Dataset records
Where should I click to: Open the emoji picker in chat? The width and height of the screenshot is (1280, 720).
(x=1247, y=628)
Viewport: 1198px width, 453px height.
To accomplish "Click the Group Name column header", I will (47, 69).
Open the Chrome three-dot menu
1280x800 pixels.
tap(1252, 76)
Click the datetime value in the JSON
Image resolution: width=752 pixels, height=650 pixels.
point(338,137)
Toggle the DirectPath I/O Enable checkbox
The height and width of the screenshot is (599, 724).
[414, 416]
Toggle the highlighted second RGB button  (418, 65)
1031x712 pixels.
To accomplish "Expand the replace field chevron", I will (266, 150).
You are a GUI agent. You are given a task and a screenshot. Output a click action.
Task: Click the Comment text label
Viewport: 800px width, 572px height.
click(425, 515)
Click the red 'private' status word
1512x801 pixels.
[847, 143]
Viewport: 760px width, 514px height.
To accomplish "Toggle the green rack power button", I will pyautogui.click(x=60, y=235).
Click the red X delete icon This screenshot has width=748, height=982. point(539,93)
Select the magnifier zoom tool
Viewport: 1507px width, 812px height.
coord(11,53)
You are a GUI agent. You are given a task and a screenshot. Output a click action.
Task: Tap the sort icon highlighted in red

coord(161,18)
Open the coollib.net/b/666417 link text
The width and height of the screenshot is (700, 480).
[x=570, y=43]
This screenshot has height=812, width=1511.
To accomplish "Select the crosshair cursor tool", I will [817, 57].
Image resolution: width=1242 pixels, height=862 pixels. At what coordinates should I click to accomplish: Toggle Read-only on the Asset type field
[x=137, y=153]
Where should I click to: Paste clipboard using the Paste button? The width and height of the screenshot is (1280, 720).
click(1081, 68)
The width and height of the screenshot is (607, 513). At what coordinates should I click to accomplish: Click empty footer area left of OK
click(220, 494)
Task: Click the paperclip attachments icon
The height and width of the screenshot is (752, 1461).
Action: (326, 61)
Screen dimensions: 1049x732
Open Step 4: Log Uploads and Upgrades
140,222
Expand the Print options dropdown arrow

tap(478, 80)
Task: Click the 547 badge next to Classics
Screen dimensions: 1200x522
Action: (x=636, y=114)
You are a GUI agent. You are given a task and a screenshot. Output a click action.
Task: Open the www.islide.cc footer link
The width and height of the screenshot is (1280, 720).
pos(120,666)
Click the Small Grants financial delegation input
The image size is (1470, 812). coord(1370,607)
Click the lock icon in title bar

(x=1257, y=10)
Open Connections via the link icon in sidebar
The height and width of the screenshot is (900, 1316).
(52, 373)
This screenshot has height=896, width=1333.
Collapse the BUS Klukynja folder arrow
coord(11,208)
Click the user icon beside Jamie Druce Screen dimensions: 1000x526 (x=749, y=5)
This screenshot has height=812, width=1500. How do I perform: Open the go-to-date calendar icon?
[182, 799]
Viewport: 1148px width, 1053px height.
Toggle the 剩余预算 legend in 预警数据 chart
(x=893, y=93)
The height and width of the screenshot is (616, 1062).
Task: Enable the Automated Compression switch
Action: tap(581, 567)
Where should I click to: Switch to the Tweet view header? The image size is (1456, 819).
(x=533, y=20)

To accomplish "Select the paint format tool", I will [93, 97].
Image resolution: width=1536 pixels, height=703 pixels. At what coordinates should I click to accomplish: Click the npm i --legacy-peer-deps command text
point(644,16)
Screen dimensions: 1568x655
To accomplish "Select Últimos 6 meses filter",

Task to complete
Repeat what the records above say. Use their exact words.

Completed exercise
Where should I click to: Open the emoji picker in chat? The width and height of the screenshot is (1280, 720).
(x=1247, y=628)
Viewport: 1198px width, 453px height.
To accomplish "Click the Group Name column header", I will (47, 69).
Open the Chrome three-dot menu
1280x800 pixels.
tap(1252, 76)
Click the datetime value in the JSON
Image resolution: width=752 pixels, height=650 pixels.
point(338,137)
Toggle the DirectPath I/O Enable checkbox
The height and width of the screenshot is (599, 724).
[414, 416]
Toggle the highlighted second RGB button  (418, 65)
1031x712 pixels.
To accomplish "Expand the replace field chevron", I will (266, 150).
You are a GUI agent. You are given a task and a screenshot. Output a click action.
Task: Click the Comment text label
Viewport: 800px width, 572px height.
click(425, 515)
Click the red 'private' status word
1512x801 pixels.
[847, 143]
Viewport: 760px width, 514px height.
To accomplish "Toggle the green rack power button", I will pyautogui.click(x=60, y=235).
Click the red X delete icon This screenshot has width=748, height=982. point(539,93)
Select the magnifier zoom tool
Viewport: 1507px width, 812px height.
coord(11,53)
You are a GUI agent. You are given a task and a screenshot. Output a click action.
Task: Tap the sort icon highlighted in red

coord(161,18)
Open the coollib.net/b/666417 link text
The width and height of the screenshot is (700, 480).
[x=570, y=43]
This screenshot has height=812, width=1511.
To accomplish "Select the crosshair cursor tool", I will [817, 57].
Image resolution: width=1242 pixels, height=862 pixels. At what coordinates should I click to accomplish: Toggle Read-only on the Asset type field
[x=137, y=153]
Where should I click to: Paste clipboard using the Paste button? The width and height of the screenshot is (1280, 720).
click(1081, 68)
The width and height of the screenshot is (607, 513). At what coordinates should I click to accomplish: Click empty footer area left of OK
click(220, 494)
Task: Click the paperclip attachments icon
The height and width of the screenshot is (752, 1461).
Action: (326, 61)
Screen dimensions: 1049x732
Open Step 4: Log Uploads and Upgrades
140,222
Expand the Print options dropdown arrow

tap(478, 80)
Task: Click the 547 badge next to Classics
Screen dimensions: 1200x522
Action: (x=636, y=114)
You are a GUI agent. You are given a task and a screenshot. Output a click action.
Task: Open the www.islide.cc footer link
The width and height of the screenshot is (1280, 720).
pos(120,666)
Click the Small Grants financial delegation input
The image size is (1470, 812). coord(1370,607)
Click the lock icon in title bar

(x=1257, y=10)
Open Connections via the link icon in sidebar
The height and width of the screenshot is (900, 1316).
(52, 373)
This screenshot has height=896, width=1333.
Collapse the BUS Klukynja folder arrow
coord(11,208)
Click the user icon beside Jamie Druce Screen dimensions: 1000x526 (x=749, y=5)
This screenshot has height=812, width=1500. How do I perform: Open the go-to-date calendar icon?
[182, 799]
Viewport: 1148px width, 1053px height.
Toggle the 剩余预算 legend in 预警数据 chart
(x=893, y=93)
The height and width of the screenshot is (616, 1062).
Task: Enable the Automated Compression switch
Action: tap(581, 567)
Where should I click to: Switch to the Tweet view header? The image size is (1456, 819).
(x=533, y=20)

To accomplish "Select the paint format tool", I will [93, 97].
Image resolution: width=1536 pixels, height=703 pixels. At what coordinates should I click to accomplish: Click the npm i --legacy-peer-deps command text
point(644,16)
Screen dimensions: 1568x655
To accomplish "Select Últimos 6 meses filter",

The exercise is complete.